Sebastopol, CA

by Bob Waltenspeil


I'm a newbie (my Orion XT8 arrived on 9/29/07), posting my first Observational Report. With the incredibly warm weather in California extending to north of San Francisco (prayers to friends in So Cal), I spent a few hours in my back yard in rural Sebastopol (at 10pm, the temperature is a very comfortable 62 degrees!).

What to do on very bright night as the moon is approaching full?

I attempted to find sites in the Astronomical League's Lunar Club list. The glare is literally blinding! I covered about 90% of my telescope opening with a manila file folder but it's still pretty bright. I have a variable polarizing filter arriving tomorrow and I have to wonder if it's going to be enough?

Into my logbook I sketched Clavius and the surrounding terrain, noticing what 225km looks like at 58 degrees south (elongated and near the top of my eyepiece view). I couldn't find any other object in the list for ~10 days passed new moon. I'll keep watching over the next few nights as the moon becomes more full.

I played with the Computerized Object Locater feature of my Orion Dob, getting a best 0.2 Warp. I know that feature works okay. I hope to use it only a backup while I learn to find stuff by hand.

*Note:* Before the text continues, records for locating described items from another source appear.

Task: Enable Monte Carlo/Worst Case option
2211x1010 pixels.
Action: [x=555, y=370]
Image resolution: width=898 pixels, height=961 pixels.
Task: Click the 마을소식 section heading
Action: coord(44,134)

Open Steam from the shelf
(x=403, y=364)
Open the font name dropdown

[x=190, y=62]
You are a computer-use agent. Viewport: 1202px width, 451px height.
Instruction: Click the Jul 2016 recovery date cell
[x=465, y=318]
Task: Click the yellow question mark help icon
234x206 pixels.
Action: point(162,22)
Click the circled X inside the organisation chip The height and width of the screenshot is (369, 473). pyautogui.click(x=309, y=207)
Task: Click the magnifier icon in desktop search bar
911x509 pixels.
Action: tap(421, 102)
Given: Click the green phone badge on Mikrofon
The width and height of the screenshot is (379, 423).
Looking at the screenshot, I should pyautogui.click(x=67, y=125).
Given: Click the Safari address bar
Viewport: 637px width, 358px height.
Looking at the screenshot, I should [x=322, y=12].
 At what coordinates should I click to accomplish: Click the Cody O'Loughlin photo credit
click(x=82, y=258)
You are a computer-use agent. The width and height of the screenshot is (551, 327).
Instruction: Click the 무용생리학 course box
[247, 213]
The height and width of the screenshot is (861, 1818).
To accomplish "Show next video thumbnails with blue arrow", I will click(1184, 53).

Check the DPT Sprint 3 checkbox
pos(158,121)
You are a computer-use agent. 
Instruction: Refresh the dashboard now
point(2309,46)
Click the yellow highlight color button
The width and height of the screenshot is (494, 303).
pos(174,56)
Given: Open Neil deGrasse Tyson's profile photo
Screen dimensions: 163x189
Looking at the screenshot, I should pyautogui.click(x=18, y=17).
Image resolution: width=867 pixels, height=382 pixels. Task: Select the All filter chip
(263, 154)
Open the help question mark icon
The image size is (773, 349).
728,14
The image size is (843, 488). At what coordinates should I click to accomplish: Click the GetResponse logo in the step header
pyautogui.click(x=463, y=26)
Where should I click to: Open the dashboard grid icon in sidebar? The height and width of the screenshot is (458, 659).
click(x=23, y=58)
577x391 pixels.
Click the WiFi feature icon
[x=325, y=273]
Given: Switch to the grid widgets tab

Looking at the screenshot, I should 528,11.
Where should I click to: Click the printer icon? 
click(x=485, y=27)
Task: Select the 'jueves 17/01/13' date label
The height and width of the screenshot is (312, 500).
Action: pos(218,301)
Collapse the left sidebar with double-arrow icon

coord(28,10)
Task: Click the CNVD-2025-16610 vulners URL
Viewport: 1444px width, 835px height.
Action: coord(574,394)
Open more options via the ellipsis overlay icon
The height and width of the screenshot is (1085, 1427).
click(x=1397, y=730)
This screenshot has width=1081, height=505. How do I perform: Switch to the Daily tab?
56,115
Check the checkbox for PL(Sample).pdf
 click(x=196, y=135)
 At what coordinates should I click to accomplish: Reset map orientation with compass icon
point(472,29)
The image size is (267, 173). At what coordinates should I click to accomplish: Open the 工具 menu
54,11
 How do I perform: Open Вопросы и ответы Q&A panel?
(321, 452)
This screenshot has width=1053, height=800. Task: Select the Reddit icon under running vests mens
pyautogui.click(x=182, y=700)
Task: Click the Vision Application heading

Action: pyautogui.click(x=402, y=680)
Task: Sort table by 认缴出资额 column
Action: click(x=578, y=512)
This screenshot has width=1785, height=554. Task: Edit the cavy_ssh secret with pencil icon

Next, I looked at the sky and picked a constellation to study by simply marching around the brightest stars I could see. I picked Lyra because Vega is very bright and a good one for doing "Star Testing" of my collimation.

I saw symmetry in both focus directions, with the outside focus looking like a perfectly symmetrical and neatly repeating set of rings, the bullseye image I had hoped to see. Inside focus showed symmetry as well, but the very center had a bigger dot that what I saw when checking outside focus.

I moved to Epsilon Lyra, expecting a double. Since I was just doing the star test, my 2X Barlow lens was installed with my highest power eyepiece (10mm Plössl Eyepiece). I was looking at the two stars with 240x power. As I brought it into focus...wait...is that a double-double? I checked the Pocket Sky Atlas closely and...sure enough! A double that is actually a pair of doubles.

This was an "A-ha!" moment for me because I didn't realize it was a famous double-double. Learned this after coming inside tonight and searching the internet. I feel like a rookie, but imagine most of you guys have had experiences like this. What's your story?

I tried to find the open cluster at delta (what's the excitement of open clusters?) and the Ring Nebula. I think I found the latter since I was at the approximate location and there's a...something that I can't bring into focus.

For a tiny little constellation, there's a lot of stuff in Lyra.

Entered all of this in my log book and brought my toy inside with a silly little grin on my face.